Kann man überhaupt erfahren, was Unternehmen wie Facebook mit meinen Daten machen?

Petri: Wenn ein Unternehmen wie Facebook behauptet: „Wir geben die Daten nicht raus“ – dann mag das teils sogar stimmen. Denn heute gibt man die Daten weniger aus dem Unternehmen heraus, man holt sich die Werbekunden auf die eigene Plattform und stellt ihnen hier die Kundendaten zur Verfügung. Nur: Wenn sie die Daten innerhalb des Unternehmens für Werbung von Dritten nutzen, dann ist es am Ende für den Nutzer dasselbe. Der normale Verbraucher hat aber überhaupt keine Chance, das alles zu durchblicken.

Bala: Es gibt ein Unternehmen namens Datacoup, das Nutzern acht Dollar pro Monat dafür zahlt, dass sie der Firma Zugang zu ihren Facebook- und Twitter-Account-Daten und Kreditkartenabrechnungen gewähren. Daraus werden anonymisierte Profile erstellt und weiterverkauft. In welcher Form das geschieht und welche Gewinne die da rausholen, verraten die natürlich nicht.

 

In Einkaufszentren muss es in der Regel gekennzeichnet sein, wenn ich von einer Überwachungskamera gefilmt werde. Aber müsste mir Amazon nicht auch sagen, dass nicht nur jeder Kauf, sondern mein kompletter Besuch Mausklick für Mausklick registriert wird?

Petri: Eigentlich schon – aber da kommen wir zum nächsten Problem: Viele Unternehmen haben ihren Sitz nicht in Deutschland oder Europa. Deswegen müssen sie sich auch nicht am jeweiligen Datenschutzrecht messen lassen. Deshalb gibt es da bisher wenig Handhabe, umso wichtiger ist die hoffentlich bald zu erwartende Regelung auf EU-Ebene.

 

Kann man die Hoheit über preisgegebene Daten überhaupt wieder zurückgewinnen?

Petri: Ich glaube nicht, dass man seine Daten zurückholen kann. Das geht in der Praxis einfach nicht. Aber es ist nie zu spät, um umzudenken. Ab dem Moment, wo man sich entscheidet, weniger von sich preiszugeben, ist man weniger gläsern und so auch weniger manipulierbar. Wichtig ist auch, Kindern vorzuleben, sensibel mit Daten umzugehen.

 

Was kann man gegen die Datensammelwut tun?

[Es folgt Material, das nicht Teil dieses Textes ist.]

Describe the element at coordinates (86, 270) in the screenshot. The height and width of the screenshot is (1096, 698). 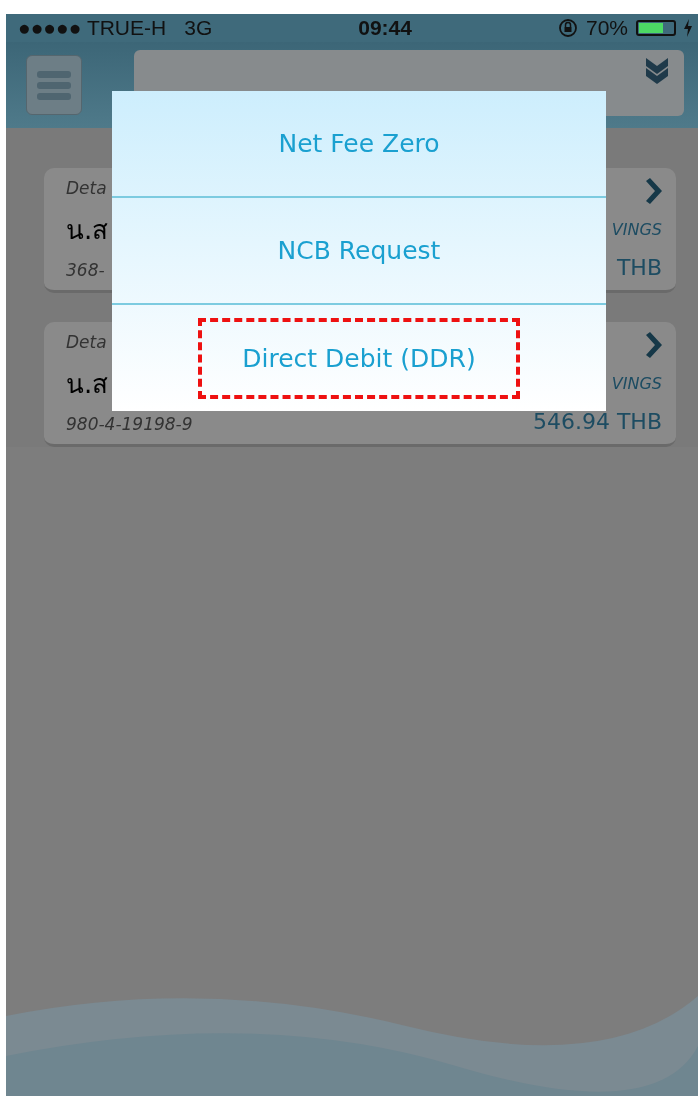
I see `account-number: 368-` at that location.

Petri: Nehmen wir als Beispiel Kundenkarten wie Payback: Es wäre völlig weltfremd, den Leuten verbieten zu wollen, dass sie so etwas nutzen. Ich glaube, das Wichtige ist, dass man seinen Alltag nicht eins zu eins abbildet. Man sollte nicht überall mit derselben Rabattkarte bezahlen, denn so entsteht ein virtuelles Double. Für die Internetnutzung gilt das Gleiche: Auch hier sollte man nicht einseitig sein. Man sollte unterschiedliche Suchmaschinen nutzen und verschiedene soziale Netzwerke. Und man sollte sich eben nicht von jedem kleinsten finanziellen Anreiz locken lassen.

 

Sollten Unternehmen per Gesetz gezwungen werden, offenzulegen, wie sie Daten auswerten und nutzen?

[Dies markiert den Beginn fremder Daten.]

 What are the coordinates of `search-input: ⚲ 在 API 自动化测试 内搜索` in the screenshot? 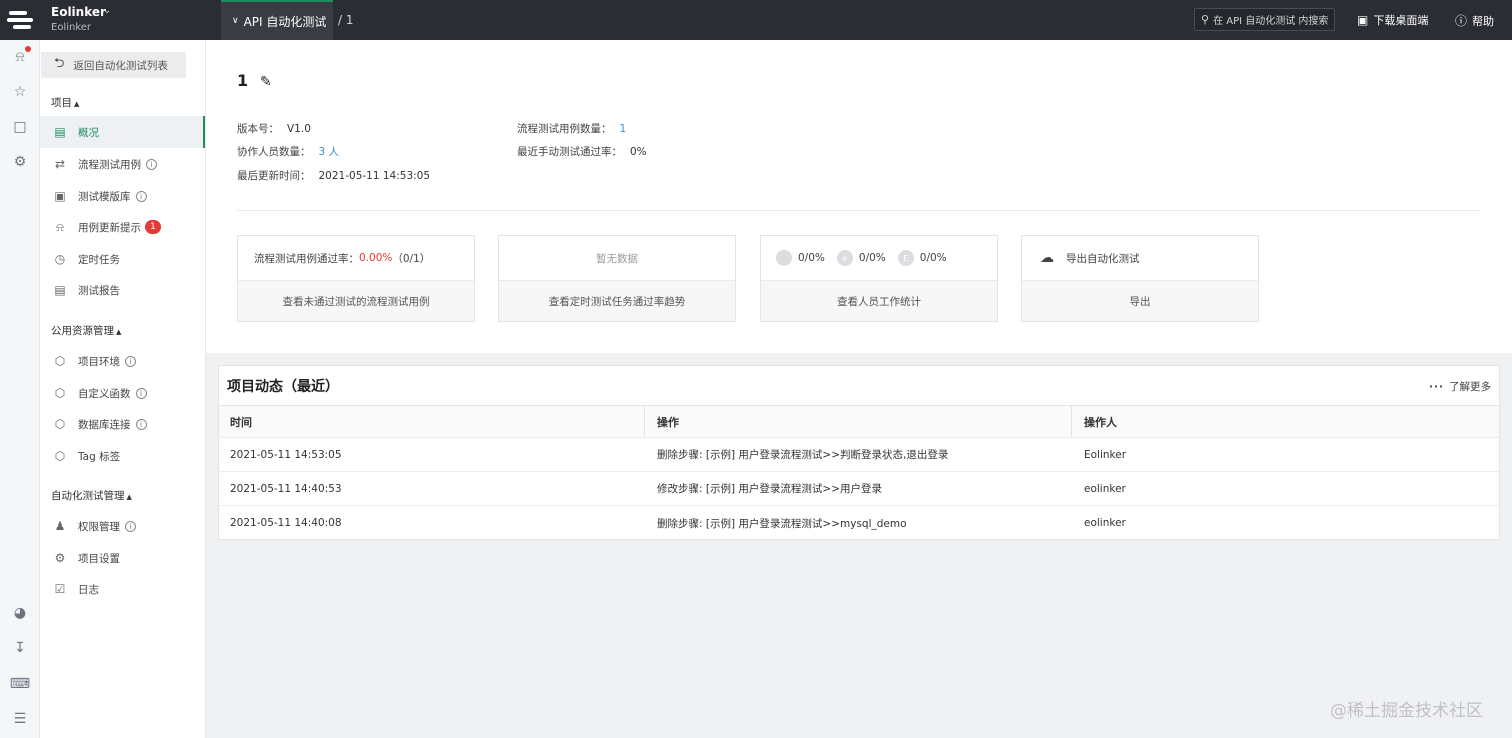 It's located at (1264, 20).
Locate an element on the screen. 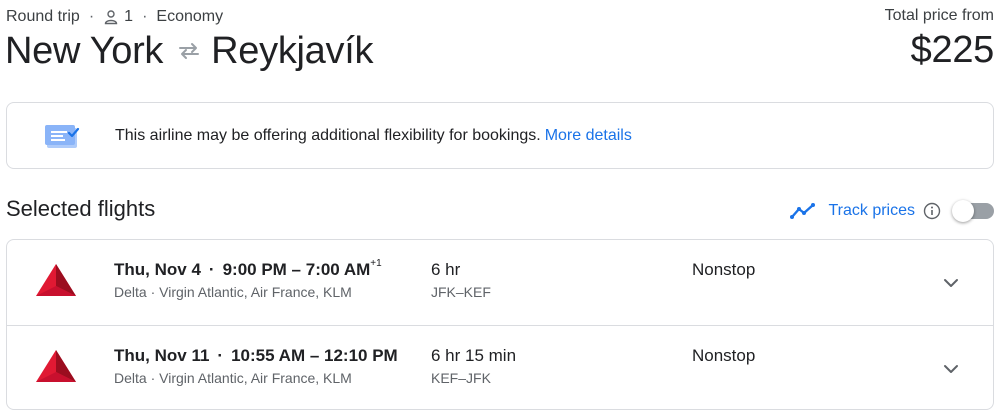 The height and width of the screenshot is (419, 1000). toggle-knob is located at coordinates (963, 211).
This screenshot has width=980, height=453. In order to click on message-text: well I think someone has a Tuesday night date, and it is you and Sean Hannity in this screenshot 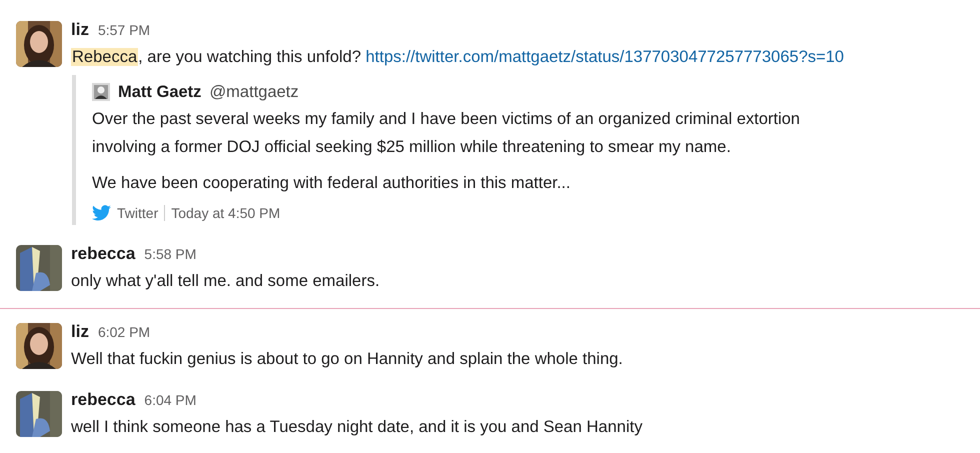, I will do `click(356, 428)`.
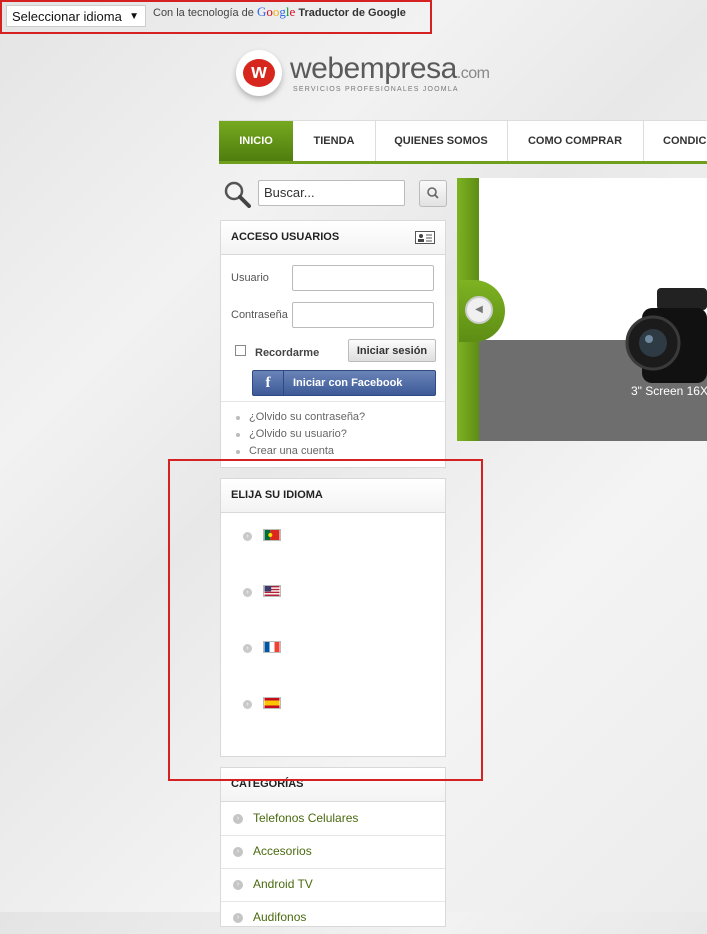 Image resolution: width=707 pixels, height=934 pixels. I want to click on language-select: Seleccionar idioma ▼, so click(76, 16).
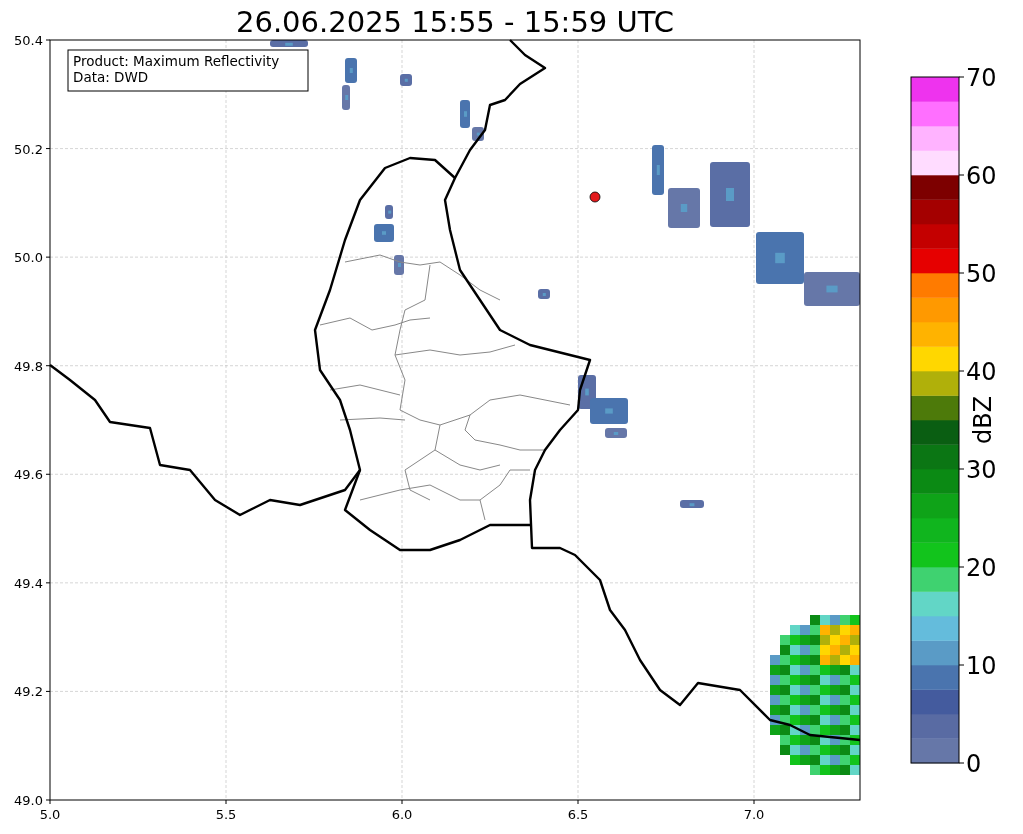 The height and width of the screenshot is (834, 1023). Describe the element at coordinates (578, 814) in the screenshot. I see `x-tick-label: 6.5` at that location.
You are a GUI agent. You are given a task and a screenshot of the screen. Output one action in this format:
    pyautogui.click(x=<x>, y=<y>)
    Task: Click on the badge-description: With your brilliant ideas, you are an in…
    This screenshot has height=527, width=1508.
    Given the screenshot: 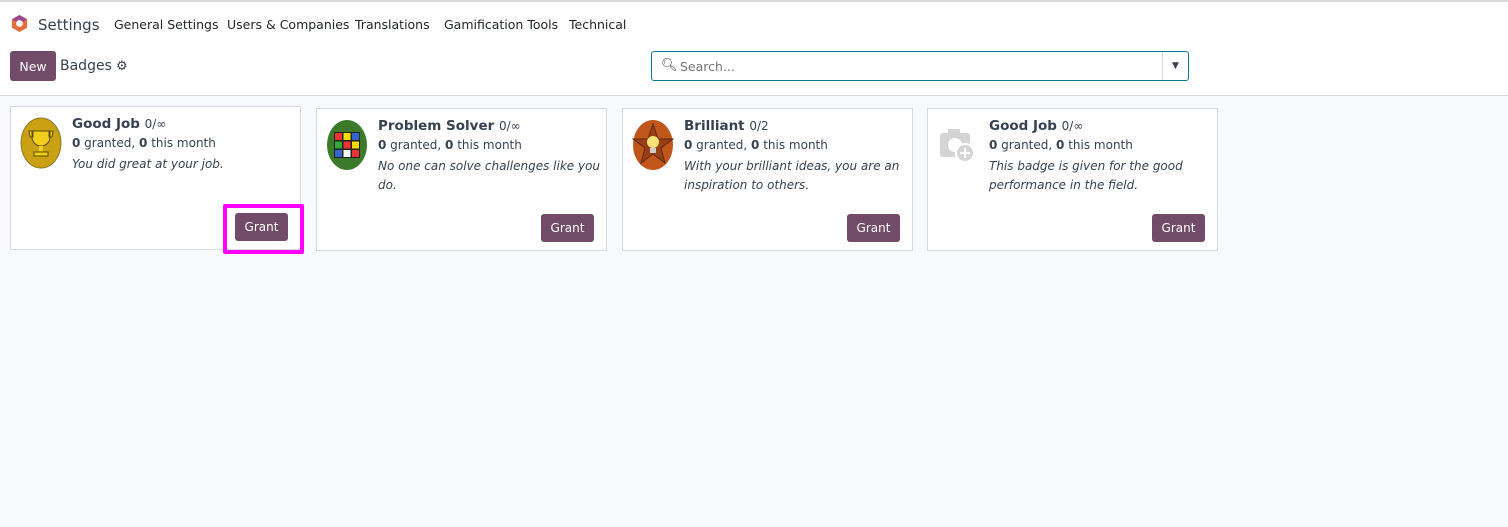 What is the action you would take?
    pyautogui.click(x=792, y=176)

Petri: Ich weiß nicht, ob die Forderung nach der Offenlegung aller Rechenmechanismen und Algorithmen nicht naiv ist. Die Unternehmen haben ein berechtigtes Interesse, ihre Geschäftsgeheimnisse zu wahren. Es geht darum, die Leute wachzurütteln und ihnen klarzumachen, was sie selbst tun können, um sich zu schützen.

Bala: Ich denke, die Forderung nach Transparenz ist ethisch korrekt. Das Problem ist aber nicht nur die Wahrung des Geschäftsgeheimnisses, das Problem ist auch die Kapazität der Verbraucher. Wollen sie das wirklich jedes Mal abnicken, wenn ein Datenstrom übertragen wird? Da kommen sie zu nichts mehr. Die Forderung muss sein, weniger Daten zu erheben. Nur die, die auch wirklich gebraucht werden.

 

Dann könnte man ja für Unternehmen eine ähnliche Kennzeichnung in Sachen Datenverbrauch einführen, wie es sie bei Kühlschränken für die Energieeffizienz gibt.

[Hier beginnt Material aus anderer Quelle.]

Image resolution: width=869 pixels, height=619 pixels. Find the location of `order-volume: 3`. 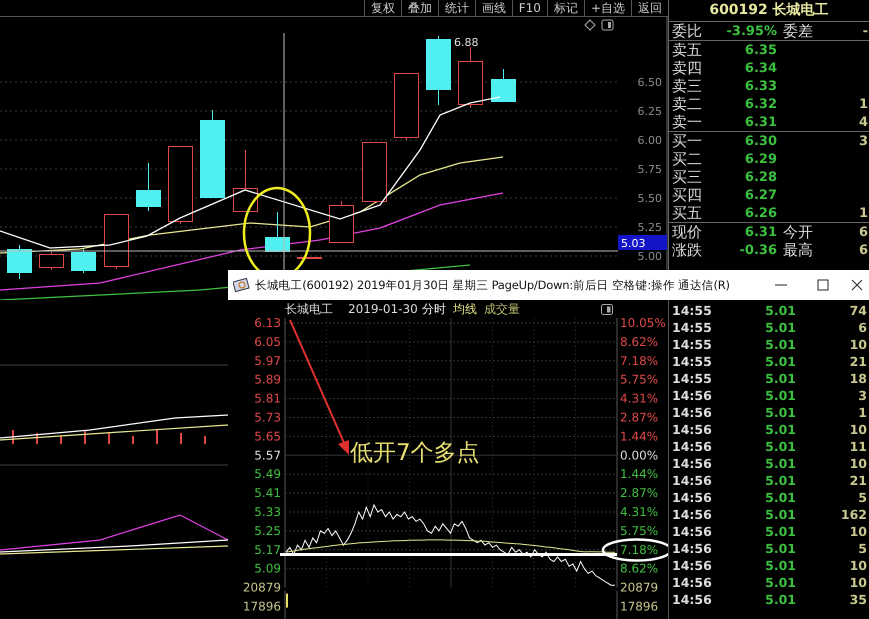

order-volume: 3 is located at coordinates (864, 142).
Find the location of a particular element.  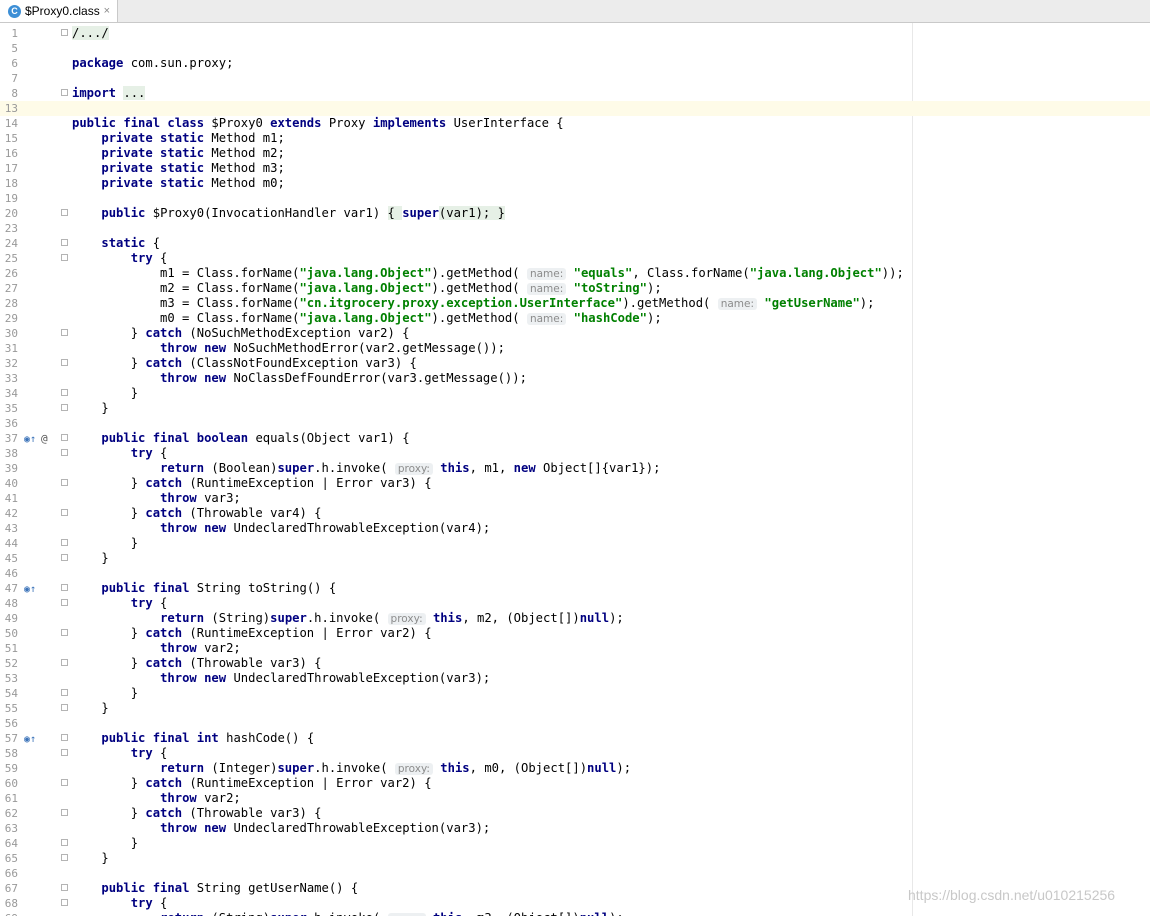

close-icon: × is located at coordinates (107, 11).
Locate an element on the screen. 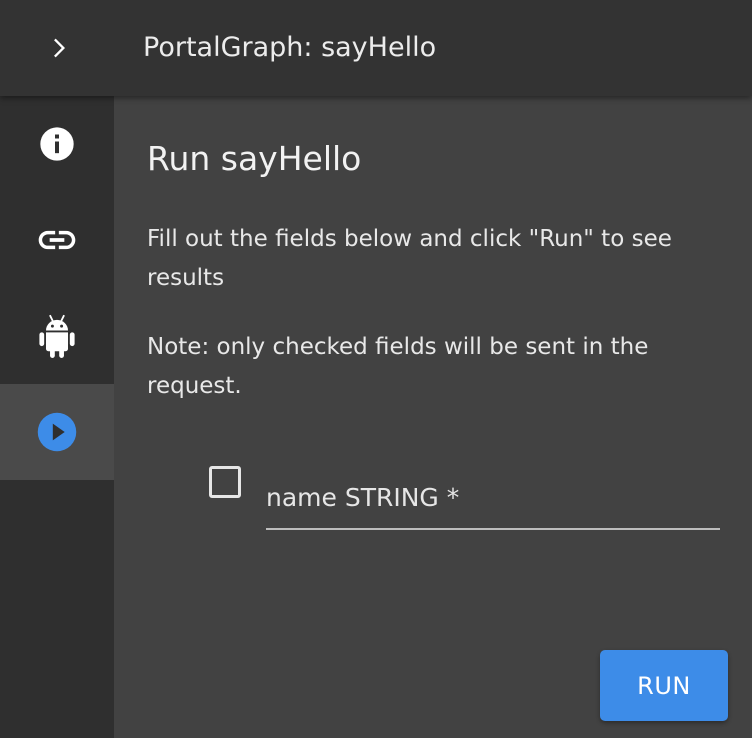  sidebar-item-link is located at coordinates (57, 240).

Bala: Das wäre eine Möglichkeit. Oder einen An-Aus-Schalter für die Datenübertragung einzubauen. Die Privatsphäre müsste bereits ins technologische Design integriert sein. Es braucht Ausstiegsmöglichkeiten und der Datenschutz sollte bei Produkten und Diensten auf dem höchsten Niveau voreingestellt sein.